La corruption de la langue, miroir de la décadence morale
Figure intellectuelle majeure de la Vienne du début du 20ème siècle, Karl Kraus (1874-1936) a consacré son œuvre à l’analyse de la corruption du langage, qu’il considérait comme le symptôme et le vecteur de la décadence morale et politique. Pour lui, la manipulation des mots, le recours aux slogans et la dégradation de la pensée critique dans la presse et la littérature étaient les signes avant-coureurs des pires dérives. Son immense pièce de théâtre antimilitariste, « Les Derniers Jours de l’humanité », consacrée à la Première Guerre mondiale, témoignait déjà de cette obsession pour la vérité du verbe face à la barbarie. Avec « Troisième nuit de Walpurgis », il applique cette même grille de lecture à la rhétorique nazie, démontrant comment la brutalisation du langage a précédé et accompagné la brutalisation des corps.

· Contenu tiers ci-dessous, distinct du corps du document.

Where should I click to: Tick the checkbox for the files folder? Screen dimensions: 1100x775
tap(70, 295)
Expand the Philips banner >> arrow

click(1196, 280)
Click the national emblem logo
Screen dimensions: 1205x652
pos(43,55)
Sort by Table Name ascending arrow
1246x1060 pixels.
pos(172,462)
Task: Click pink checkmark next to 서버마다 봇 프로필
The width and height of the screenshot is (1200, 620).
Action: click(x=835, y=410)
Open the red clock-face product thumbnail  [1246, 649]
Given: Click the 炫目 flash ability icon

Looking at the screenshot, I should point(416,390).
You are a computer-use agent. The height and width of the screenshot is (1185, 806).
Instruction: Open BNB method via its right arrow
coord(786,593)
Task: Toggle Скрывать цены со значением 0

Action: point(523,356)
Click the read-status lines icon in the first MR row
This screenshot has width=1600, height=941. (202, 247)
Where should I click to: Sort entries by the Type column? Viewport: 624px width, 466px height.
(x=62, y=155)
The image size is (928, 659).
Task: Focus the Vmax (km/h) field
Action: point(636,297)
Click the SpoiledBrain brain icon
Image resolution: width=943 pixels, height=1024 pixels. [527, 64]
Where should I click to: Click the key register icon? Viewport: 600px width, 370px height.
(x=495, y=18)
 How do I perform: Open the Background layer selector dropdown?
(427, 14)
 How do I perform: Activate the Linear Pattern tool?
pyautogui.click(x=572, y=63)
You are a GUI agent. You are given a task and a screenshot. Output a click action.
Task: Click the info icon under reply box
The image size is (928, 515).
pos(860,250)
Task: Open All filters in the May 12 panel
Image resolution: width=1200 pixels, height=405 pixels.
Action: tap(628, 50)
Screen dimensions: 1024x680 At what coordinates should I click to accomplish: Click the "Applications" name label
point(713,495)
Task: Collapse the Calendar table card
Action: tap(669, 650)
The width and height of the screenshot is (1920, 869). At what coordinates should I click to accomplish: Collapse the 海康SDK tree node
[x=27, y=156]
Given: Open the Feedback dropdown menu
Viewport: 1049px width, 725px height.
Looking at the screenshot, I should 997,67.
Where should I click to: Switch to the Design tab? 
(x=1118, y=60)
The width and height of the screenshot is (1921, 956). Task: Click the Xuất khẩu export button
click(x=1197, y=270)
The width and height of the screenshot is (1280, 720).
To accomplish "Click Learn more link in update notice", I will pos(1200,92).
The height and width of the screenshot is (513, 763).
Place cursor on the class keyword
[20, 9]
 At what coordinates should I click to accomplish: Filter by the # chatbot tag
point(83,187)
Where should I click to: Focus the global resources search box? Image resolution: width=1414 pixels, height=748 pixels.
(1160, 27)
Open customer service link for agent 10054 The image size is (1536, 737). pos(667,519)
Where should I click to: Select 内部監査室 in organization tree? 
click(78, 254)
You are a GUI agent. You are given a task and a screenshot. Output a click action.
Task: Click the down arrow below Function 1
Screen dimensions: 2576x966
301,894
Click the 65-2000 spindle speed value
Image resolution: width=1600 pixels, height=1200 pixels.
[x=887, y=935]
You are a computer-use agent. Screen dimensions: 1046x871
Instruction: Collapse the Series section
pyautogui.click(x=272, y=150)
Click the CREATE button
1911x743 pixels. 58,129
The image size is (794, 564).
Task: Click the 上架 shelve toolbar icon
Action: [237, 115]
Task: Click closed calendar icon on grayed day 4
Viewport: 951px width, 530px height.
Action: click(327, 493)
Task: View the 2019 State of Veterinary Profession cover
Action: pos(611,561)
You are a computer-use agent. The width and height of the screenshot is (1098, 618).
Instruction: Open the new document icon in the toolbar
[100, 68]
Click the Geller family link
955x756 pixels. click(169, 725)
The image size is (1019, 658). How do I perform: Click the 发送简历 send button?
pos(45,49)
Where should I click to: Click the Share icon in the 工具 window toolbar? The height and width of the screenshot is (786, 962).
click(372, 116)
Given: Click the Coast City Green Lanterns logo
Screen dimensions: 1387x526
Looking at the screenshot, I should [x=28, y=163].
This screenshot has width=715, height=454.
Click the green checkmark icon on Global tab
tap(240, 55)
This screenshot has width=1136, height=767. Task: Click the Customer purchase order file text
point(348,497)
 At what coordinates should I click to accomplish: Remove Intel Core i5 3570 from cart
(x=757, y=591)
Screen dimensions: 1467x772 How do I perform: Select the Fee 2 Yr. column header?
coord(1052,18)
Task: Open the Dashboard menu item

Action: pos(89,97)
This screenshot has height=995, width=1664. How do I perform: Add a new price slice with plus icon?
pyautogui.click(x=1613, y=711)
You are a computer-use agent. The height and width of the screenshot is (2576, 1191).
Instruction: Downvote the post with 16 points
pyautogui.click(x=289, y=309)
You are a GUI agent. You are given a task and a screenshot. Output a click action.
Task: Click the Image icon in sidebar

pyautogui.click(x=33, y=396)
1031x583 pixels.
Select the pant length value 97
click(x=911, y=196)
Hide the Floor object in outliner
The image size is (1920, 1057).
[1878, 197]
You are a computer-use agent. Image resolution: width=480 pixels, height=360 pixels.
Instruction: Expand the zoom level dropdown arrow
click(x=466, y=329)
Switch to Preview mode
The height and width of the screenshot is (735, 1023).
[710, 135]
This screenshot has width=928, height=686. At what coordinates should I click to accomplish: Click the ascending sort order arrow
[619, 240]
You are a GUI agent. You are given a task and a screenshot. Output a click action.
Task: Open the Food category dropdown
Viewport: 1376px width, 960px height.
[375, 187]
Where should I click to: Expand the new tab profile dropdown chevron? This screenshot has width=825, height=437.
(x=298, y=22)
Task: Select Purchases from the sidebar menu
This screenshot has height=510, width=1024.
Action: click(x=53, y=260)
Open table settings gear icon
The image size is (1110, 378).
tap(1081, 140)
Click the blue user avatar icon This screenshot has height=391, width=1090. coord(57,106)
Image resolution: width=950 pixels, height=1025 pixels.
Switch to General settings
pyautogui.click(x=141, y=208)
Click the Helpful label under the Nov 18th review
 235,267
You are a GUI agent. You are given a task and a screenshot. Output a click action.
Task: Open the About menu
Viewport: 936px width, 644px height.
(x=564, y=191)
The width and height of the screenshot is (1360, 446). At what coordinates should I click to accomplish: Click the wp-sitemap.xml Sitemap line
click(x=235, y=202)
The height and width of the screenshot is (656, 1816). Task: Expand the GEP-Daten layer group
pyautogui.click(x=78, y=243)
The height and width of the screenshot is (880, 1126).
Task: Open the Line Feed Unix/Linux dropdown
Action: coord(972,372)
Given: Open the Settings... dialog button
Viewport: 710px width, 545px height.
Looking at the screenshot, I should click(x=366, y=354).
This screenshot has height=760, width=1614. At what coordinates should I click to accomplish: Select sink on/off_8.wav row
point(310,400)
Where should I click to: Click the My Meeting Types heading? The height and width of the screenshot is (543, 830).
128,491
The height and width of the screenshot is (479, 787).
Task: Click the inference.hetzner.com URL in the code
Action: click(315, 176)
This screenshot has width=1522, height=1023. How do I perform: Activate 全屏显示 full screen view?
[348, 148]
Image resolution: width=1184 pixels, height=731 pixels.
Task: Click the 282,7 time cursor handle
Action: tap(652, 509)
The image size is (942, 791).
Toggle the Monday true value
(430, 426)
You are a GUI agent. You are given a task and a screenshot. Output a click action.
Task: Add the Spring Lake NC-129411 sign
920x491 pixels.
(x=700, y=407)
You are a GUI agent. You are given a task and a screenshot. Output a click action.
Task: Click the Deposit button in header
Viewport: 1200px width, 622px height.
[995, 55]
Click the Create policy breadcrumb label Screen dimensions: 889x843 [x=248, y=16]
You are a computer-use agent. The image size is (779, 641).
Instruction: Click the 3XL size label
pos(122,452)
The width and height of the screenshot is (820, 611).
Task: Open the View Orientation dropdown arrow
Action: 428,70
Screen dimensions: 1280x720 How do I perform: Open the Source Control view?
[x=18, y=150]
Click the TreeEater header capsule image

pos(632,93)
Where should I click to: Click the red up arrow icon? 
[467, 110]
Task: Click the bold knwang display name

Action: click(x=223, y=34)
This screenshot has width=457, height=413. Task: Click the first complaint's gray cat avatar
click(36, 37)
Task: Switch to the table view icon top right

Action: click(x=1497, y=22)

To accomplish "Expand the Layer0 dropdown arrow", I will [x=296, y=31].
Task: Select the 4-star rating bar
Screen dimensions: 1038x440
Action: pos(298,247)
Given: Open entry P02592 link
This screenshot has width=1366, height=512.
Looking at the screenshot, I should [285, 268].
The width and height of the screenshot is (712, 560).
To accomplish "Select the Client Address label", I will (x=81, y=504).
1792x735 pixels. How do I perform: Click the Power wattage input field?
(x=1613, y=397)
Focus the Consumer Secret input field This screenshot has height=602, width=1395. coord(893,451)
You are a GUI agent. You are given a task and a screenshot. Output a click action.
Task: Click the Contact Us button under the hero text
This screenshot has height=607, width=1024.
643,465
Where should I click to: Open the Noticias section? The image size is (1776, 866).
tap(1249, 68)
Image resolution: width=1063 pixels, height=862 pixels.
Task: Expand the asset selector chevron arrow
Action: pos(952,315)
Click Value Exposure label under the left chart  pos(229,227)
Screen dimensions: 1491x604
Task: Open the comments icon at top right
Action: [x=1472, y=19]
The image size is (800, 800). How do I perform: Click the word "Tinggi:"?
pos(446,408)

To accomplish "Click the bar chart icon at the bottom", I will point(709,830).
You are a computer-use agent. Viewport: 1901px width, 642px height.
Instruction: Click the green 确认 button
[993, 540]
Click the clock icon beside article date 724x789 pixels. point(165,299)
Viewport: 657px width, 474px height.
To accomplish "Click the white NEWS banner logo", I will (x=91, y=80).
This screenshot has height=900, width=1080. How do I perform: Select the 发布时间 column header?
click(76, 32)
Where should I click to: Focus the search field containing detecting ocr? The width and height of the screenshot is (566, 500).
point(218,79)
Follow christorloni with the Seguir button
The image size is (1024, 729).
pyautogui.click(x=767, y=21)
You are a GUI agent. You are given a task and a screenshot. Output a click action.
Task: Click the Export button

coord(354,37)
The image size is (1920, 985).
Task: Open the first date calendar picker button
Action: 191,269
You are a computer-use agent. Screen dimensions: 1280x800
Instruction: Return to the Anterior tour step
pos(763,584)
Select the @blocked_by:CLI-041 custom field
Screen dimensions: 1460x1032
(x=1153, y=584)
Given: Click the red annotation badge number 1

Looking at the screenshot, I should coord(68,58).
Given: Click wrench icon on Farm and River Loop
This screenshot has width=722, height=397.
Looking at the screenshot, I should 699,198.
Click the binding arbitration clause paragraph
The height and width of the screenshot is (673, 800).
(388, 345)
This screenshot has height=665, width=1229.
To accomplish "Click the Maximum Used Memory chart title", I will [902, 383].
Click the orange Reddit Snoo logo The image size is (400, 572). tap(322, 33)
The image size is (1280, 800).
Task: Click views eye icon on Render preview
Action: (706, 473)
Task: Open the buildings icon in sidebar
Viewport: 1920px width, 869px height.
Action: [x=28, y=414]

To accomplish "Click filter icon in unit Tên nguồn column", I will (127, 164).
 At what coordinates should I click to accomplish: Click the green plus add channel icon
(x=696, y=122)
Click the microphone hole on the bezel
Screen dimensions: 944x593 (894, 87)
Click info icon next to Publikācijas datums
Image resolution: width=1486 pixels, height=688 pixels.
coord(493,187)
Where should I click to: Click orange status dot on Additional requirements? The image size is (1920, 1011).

Un éclairage pour le présent
La publication de ce texte aux éditions Agone (https://www.agone.org/) s’inscrit dans la collection « Banc d’essais ». L’édition est enrichie d’une préface inédite de l’historien Johann Chapoutot, spécialiste reconnu du nazisme, intitulée « Un tableau à l’eau-forte de l’Allemagne en 1933 ». Cette préface, qui contextualise l’œuvre de Kraus et souligne sa pertinence contemporaine, est d’ores et déjà accessible en ligne sur le site Antichambre (https://antichambre.agone.org/article/un-tableau-a-l-eau-forte-de-l-allemagne-en-1933). Cet essai de 460 pages, vendu au prix de 25 euros, se présente non seulement comme un document historique de première importance, mais aussi comme une puissante méditation sur la vigilance intellectuelle et la responsabilité citoyenne face aux discours de haine et à la manipulation politique.